Frémiet n’est certes pas riche mais commence à sortir de la misère. Il gagne un peu d’argent mais sa mère le met en garde dans une lettre admirable, qu’il garda toute sa vie :
« Il est de mon devoir de t’avertir, quand je te vois dominé par un penchant dont le résultat peut être préjudiciable à ta tranquillité, car crois bien, mon cher enfant, que toutes les représentations que j’ai pu te faire étaient toujours pour toi seul que je voudrais tant voir heureux.
Raisonnons un peu, où est le bonheur ? Partout, quand on sait le trouver.
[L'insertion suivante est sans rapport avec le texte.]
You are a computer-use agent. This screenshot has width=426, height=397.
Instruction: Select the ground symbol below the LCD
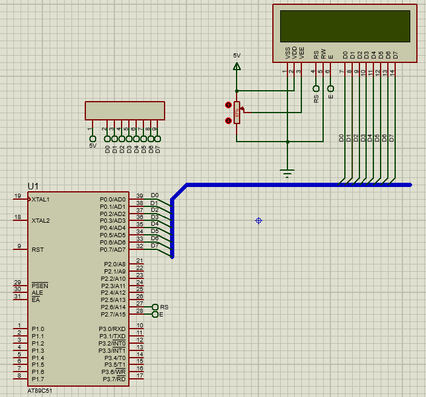tap(287, 173)
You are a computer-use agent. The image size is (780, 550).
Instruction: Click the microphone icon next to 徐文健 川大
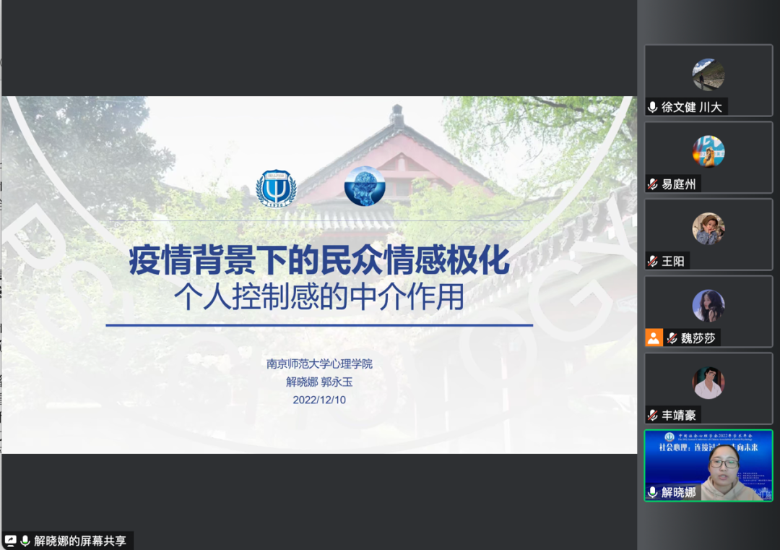(651, 106)
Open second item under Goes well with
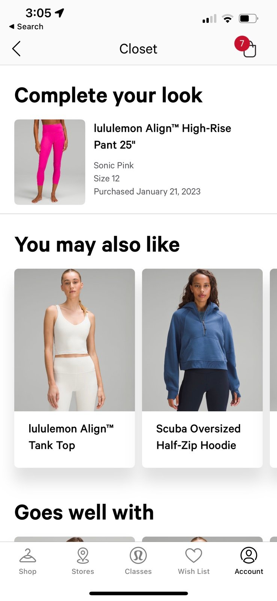 click(x=202, y=539)
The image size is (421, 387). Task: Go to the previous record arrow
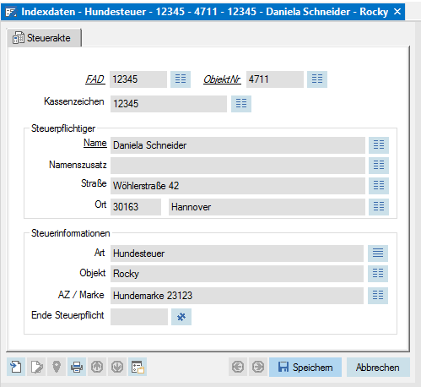(238, 367)
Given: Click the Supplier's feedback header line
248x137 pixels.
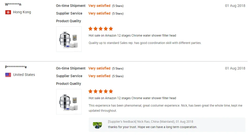Looking at the screenshot, I should (x=151, y=122).
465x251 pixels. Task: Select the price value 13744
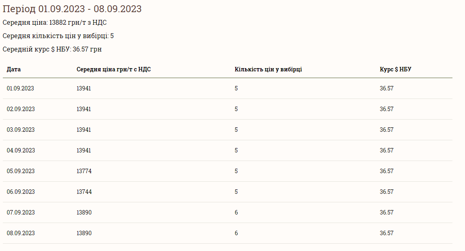pyautogui.click(x=84, y=192)
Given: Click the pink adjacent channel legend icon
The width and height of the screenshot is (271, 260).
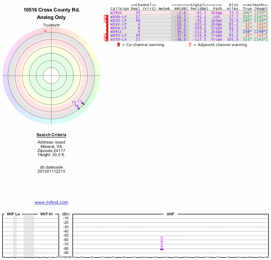Looking at the screenshot, I should click(190, 45).
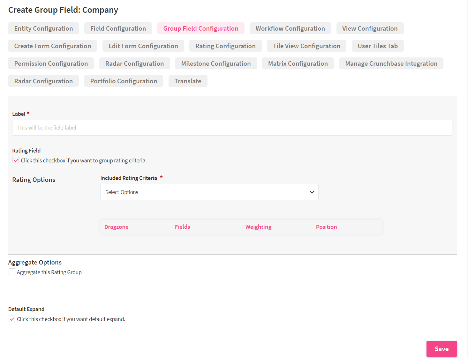Uncheck the Rating Field checkbox
Viewport: 468px width, 358px height.
(16, 160)
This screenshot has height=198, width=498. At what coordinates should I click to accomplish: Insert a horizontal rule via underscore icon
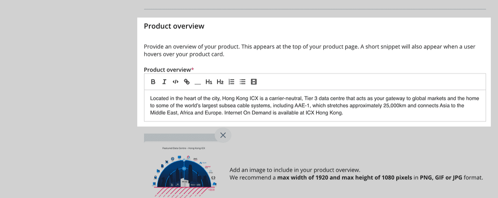click(198, 83)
Je crois que tu ne te plains pas de ton sort ; un seul point fait donc parfois ton désespoir, c’est ce désir d’argent.
C’est donc là seulement que tu dois t’observer et combattre une faiblesse qui ne peut plus, à ton âge, être considérée comme enfantillage et qui, si tu n’y prenais pas garde, te conduirait à de tristes résultats, crois-en mon expérience ; de là l’égoïsme, l’amour-propre blessé et tant d’autres choses que je ne te déduirai pas.
Regarde un peu ma vie, mon cher ami, et juge des combats qu’il m’a fallu supporter. Mais toujours je suivais la ligne droite que je m’étais imposée ; ce n’est que cela qui vous donne le contentement. Quand tu veux faire un travail, quelle persistance tu y mets ; n’obtiens-tu pas presque toujours un résultat ? Fais donc en sorte de comprendre que la société exige un peu pus et qu’il faut beaucoup faire pour elle. »
Morale janséniste du XIXème ? Non, assurément, il serait heureux que de nos jours ce genre de discours soit davantage prononcé et entendu…
Emmanuel Frémiet rencontre Marie-Adélaïde Ricourt, qui a 16 ans. Quinze jours après leur première rencontre, les jeunes gens se fiancent. Ils se marieront en avril 1854. Emmanuel Frémiet trouva là une remarquable épouse, intelligente, sensible, qui lui fut d’une grande aide.
La carrière de Frémiet est lancée : elle ne s’arrêtera plus, sauf pour de courtes éclipses qui lui font rechercher des commandes afin de pouvoir vivre.